[Required work]
1. In the forum thread, how many of the boxes does DOZER say are going to TX?
2. Please rewrite the forum thread from "## tobacmon (May" to "(Aug 16, 2007)", replacing "Sweet mother of god" with "Good grief".
Start of Extract provided
# Fear Me!!!!



## DOZER (Sep 30, 2007)

Several have been chosen! :arghhhh:

Only I know who. 

Is it you? :imconfused:

A random crushing may be coming your way! :smoke:

Take your beating like a man. :mrcool:

Fire in the hole!!!!!!!!!!


----------



## m69c44 (Nov 5, 2007)

HE's rolling again... getem Dozer


----------



## CHRIS7891011 (Apr 1, 2007)

Dozer, you sir are a beast! 

Go get em!


----------



## texasmatt (Feb 25, 2008)

Hmmm... I say nay on this one. Unless you're being very sneaky and sending all those boxes to just one person! Then yes, that would draw some fear out of this Texan. Nothing like a sneaky yankee to spice up your morning coffee.


----------



## DOZER (Sep 30, 2007)

texasmatt said:


> Hmmm... I say nay on this one. Unless you're being very sneaky and sending all those boxes to just one person! Then yes, that would draw some fear out of this Texan. Nothing like a sneaky yankee to spice up your morning coffee.


Only one is going to TX. This time........


----------



## CaptainJeebes (Apr 26, 2008)

i am trembling...


----------



## amateurke (Mar 28, 2008)

Somebody! Pleace! Get that man under controle!!


----------



## jam (Dec 29, 2007)

Beat them like a perp


----------



## tobacmon (May 17, 2007)

Real Nice Mike - - Some more very unsuspecting persons are gonna get tore up from the floor up!

Sweet mother of god when will this end--never ! I say Never!


----------



## smokem-cl (Aug 16, 2007)

wait for it...wait for it...


----------



## Toasted Coastie (Feb 16, 2008)

jam said:


> Beat them like a perp


Bahahahahahahaha

Go get em!


----------



## Paint (Mar 1, 2008)

Alright good to see all of NY isn't destroyed go get em !!


----------



## mhlatke (Oct 13, 2007)

Kick their asses Mike!


----------



## cybervee-cl (Oct 24, 2007)

Duck and Cover instructions are here ...............
End of Extract provided
Start of Data listing
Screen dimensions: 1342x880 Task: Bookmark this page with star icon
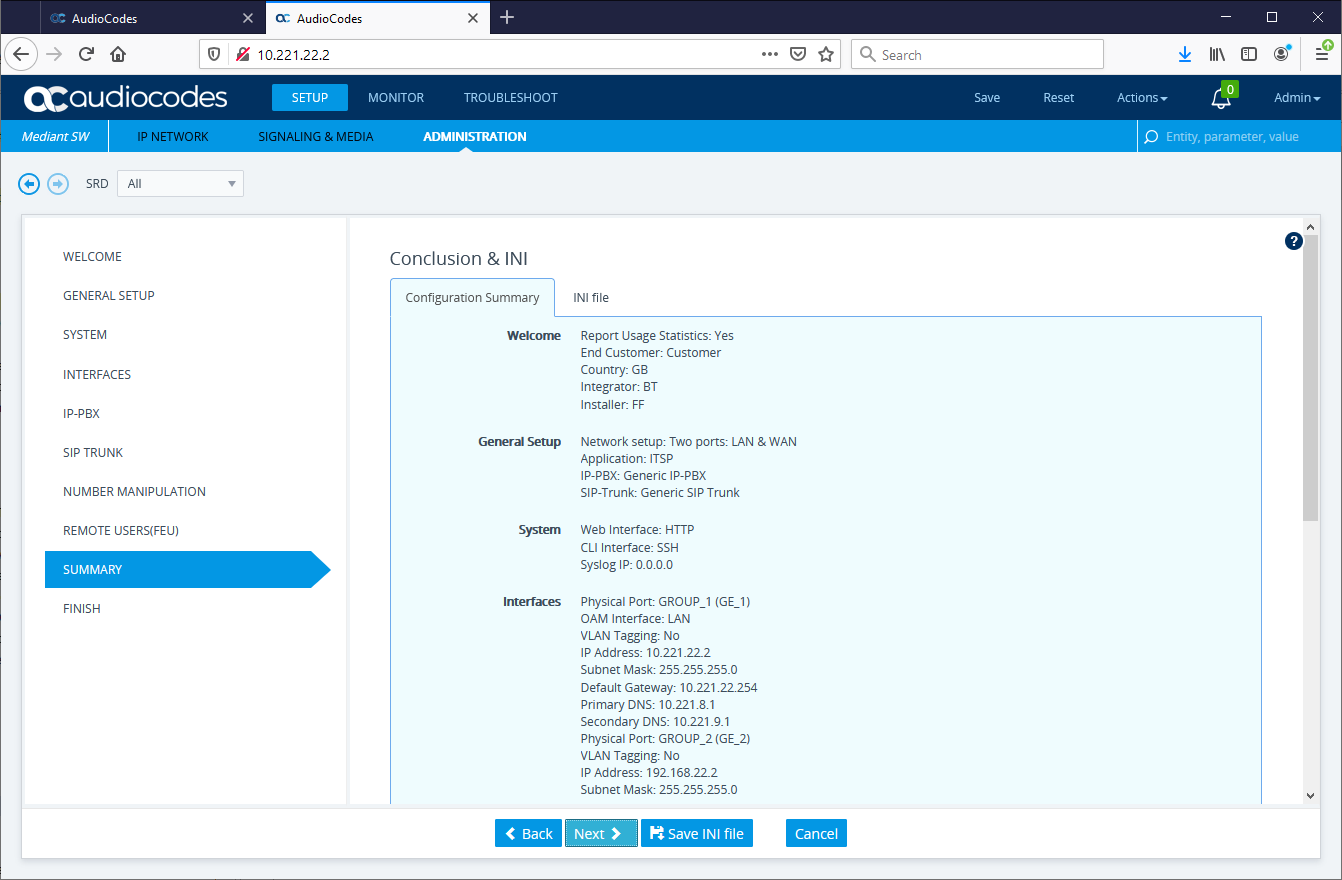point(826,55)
End of Data listing
Start of Data listing
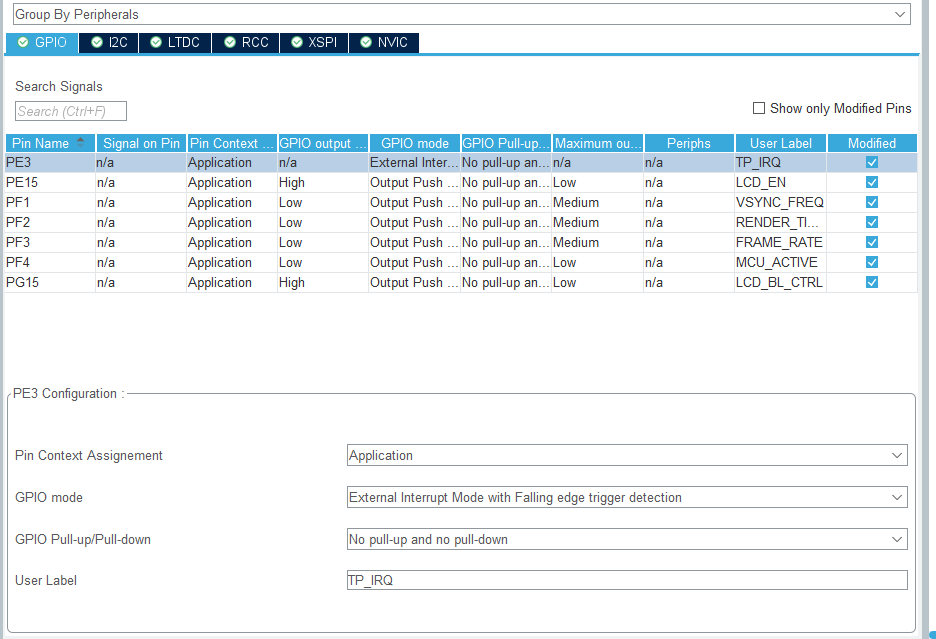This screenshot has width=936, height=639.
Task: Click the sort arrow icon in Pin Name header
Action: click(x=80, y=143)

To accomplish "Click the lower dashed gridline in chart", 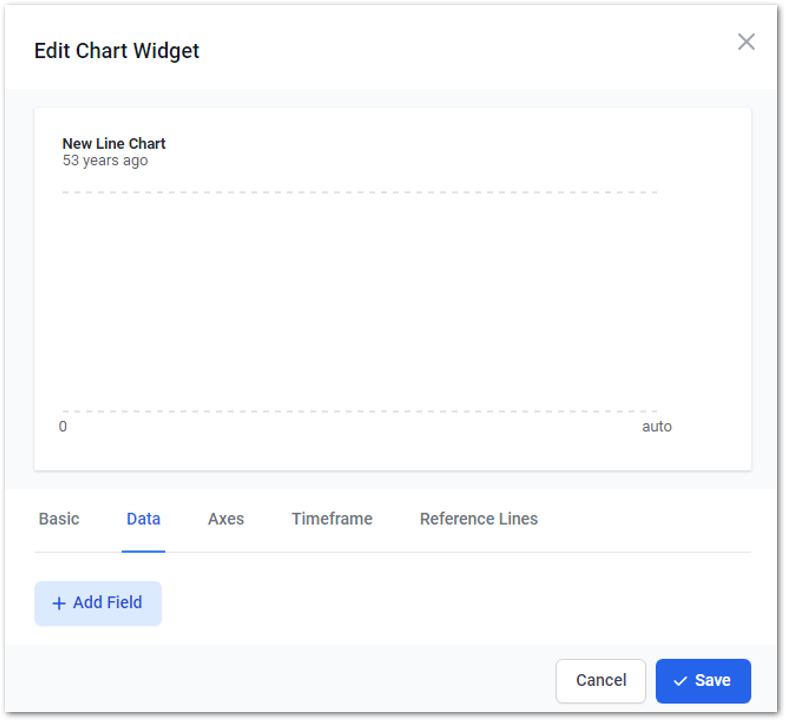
End of Data listing
[Answers to the exercises]
1. Only one.

2.
## tobacmon (May 17, 2007)

Real Nice Mike - - Some more very unsuspecting persons are gonna get tore up from the floor up!

Good grief when will this end--never ! I say Never!


----------



## smokem-cl (Aug 16, 2007)